Another ransomware has made it to the news that is actively exploiting servers. Dubbed as Lilocked (or Lilu), the ransomware encrypts files stored on servers, including Linux servers. The attack vector, however, remains undetermined yet.
Lilocked Ransomware Attacking Servers
Researcher Michael Gillespie has pointed out a new ransomware variant. Identified as ‘Lilocked’ owing to the ‘.lilocked’ extension with which it encrypts the files, the ransomware is already active in the wild since July this year.
The researcher discovered this ransomware when he found its sample on his malware identifying service ‘ID ransomware’.
Until recently, Google shows over 6000 servers infected with Lilocked that also appear on Google search results.
The ransomware presently seems active for targeting Linux servers. Moreover, it is also infecting websites according to BleepingComputer and the files they have analysed.
Nonetheless, according to ZDNet, this can’t be taken for granted as not all Linux systems run web servers. Plus, many infected systems do not appear in Google search results.

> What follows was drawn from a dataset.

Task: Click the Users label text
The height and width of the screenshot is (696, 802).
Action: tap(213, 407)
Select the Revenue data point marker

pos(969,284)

Malware Entry Point Undetermined
Unfortunately, not much information is available regarding Lilu ransomware. This also includes the mode of entry of the malware to the target systems. One of the Lilocked victims suspected that the malware may exploit Exim to target servers.
As per the details known until now, upon entering a target device, it begins encrypting files with ‘.lilocked’ extension. It then places a copy of the ransom note ‘#README.lilocked’ in every folder it encrypts. The note directs the victim to the attacker’s Tor site for paying the ransom. This site also requires the visitor to enter a key mentioned in the ransom note.
The ransom demanded remains in an average user “payable” range, as the attackers asked for something between 0.01 or 0.03 Bitcoins (around 100 to 300 USD).
What makes Lilu different from other ransomware is that it does not encrypt system files. Rather it basically targets a small subset of file extensions such as .shtml, .jpg, and php.ini files (as observed from the samples).
For now, since the attack vector of the ransomware remains unknown, server owners must ensure robust generic security to prevent such attacks.